Typische souplesse van een zescilindermotor
Naast de voorbeeldige vermogenskarakteristiek, het gunstige
brandstofverbruik en een lage uitstoot bieden de nieuwe
viercilindermotoren van Mercedes-Benz nog een voordeel: de typische
rustige loop en een akoestiek die niet onder doen voor die van een
zescilinder. Hiervoor is met name de nieuw ontwikkelde Lanchester
balancering verantwoordelijk. De twee gesmede, meervoudig gelagerde
balansassen zijn onder de krukas gepositioneerd en draaien,
tegengesteld aan elkaar, dubbel zo snel als de krukas. Op die manier
compenseren zij de vanuit het werkingsprincipe onvermijdelijke
massakrachten die gegenereerd worden door onder meer het bewegen van
de zuigers, wat hinderlijke trillingen met zich mee kan brengen. De
afmetingen, de massa en de opstelling van de balansassen zijn precies
aangepast aan de massatrillingen van de viercilindermotor. Deze
techniek zorgt voor een aanzienlijke vermindering van het
geluidsniveau en de trillingen, wat het rijcomfort sterk vergroot.

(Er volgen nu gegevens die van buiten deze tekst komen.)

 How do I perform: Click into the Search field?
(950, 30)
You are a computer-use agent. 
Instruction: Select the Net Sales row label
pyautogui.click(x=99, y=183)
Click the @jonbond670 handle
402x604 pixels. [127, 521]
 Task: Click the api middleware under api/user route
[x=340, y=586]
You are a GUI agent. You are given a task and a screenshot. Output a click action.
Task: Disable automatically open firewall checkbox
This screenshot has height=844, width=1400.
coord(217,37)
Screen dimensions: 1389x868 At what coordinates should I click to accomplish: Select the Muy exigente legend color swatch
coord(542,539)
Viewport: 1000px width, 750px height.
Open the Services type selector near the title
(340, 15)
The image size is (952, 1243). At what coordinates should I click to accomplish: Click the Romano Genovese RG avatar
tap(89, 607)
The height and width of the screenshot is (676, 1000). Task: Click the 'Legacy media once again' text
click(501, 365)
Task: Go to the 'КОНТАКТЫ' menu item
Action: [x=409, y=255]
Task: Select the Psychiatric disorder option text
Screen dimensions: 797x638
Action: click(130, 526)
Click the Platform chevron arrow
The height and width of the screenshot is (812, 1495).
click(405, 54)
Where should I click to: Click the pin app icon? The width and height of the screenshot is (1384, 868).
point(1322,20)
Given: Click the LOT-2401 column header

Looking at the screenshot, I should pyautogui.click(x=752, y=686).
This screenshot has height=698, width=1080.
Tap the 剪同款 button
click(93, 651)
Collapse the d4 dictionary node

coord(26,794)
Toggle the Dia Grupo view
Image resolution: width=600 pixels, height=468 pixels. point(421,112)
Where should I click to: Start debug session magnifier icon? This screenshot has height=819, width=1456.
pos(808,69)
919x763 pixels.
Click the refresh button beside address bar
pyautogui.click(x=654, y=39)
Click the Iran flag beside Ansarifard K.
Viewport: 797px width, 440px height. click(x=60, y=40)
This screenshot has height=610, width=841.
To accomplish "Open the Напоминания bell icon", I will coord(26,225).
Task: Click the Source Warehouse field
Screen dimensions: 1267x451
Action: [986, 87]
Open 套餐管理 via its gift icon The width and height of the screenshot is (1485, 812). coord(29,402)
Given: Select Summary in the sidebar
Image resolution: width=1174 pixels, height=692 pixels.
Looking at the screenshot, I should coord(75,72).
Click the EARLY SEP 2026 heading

De aluminium behuizing waarin de balansassen een plaats kregen, zit in
het oliecarter van waaruit het vastgeschroefd werd op het
cilinderblok. De aandrijving gebeurt via een lichtgewicht,
enkelvoudige ketting. De oliepomp van de motor werd eveneens in het
cilinderblok gemonteerd en wordt via twee tandwielen aangedreven door
een van de assen. Het cilinderblok is vervaardigd van onder druk
gegoten aluminium (ter vervanging van het gietijzer van de vorige
viercilinders). Dit levert een essentiële bijdrage aan het lage
gewicht van de nieuwe viercilinders: de motor weegt bijna 167 kg, wat
ongeveer 18 kg minder is dan zijn voorganger (een winst van circa 10
%).
Adaptief gaspedaal zo dynamisch als de bestuurder wil
Verder ontwikkelde Mercedes-Benz een nieuwe techniek die het type bestuurder herkent en de aandrijfkarakteristiek van de motor hierop aanpast. Bij een sportieve bestuurder werkt de elektronica zodanig, dat de C-Klasse ogenblikkelijk reageert op de geringste aanraking van het gaspedaal. Merkt de computer echter dat de bestuurder meer voor comfort kiest, dan past de elektronica het kenveld zo aan, dat de viercilinder zich prima leent tot deze manier van rijden.
Om het type bestuurder direct te herkennen, houdt het systeem alle
pedaal-bewegingen nauwkeurig in de gaten. Het registreert permanent de
acceleratie-manoeuvres en past de gevoeligheid van het gaspedaal aan
naar de verzamelde gegevens.
Deze aanpassing gebeurt continu, in kleine stapjes, om te vermijden
dat de wegligging van de auto en de verwachtingen van de bestuurder
met elkaar zouden conflicteren. Een sportieve rijstijl zorgt ervoor
dat de gasklep verder openstaat dan normaal. De motor speelt zo
spontaner in op de verwachtingen van de bestuurder en bereikt sneller
zijn maximaal acceleratievermogen. Bij een op comfort gerichte
rijstijl kiest de elektronica voor een vlakkere pedaalkarakteristiek
waarbij de gasklep langzamer wordt opengezet bij een even diep
ingetrapt pedaal. De auto versnelt dan vooral op een soepele manier.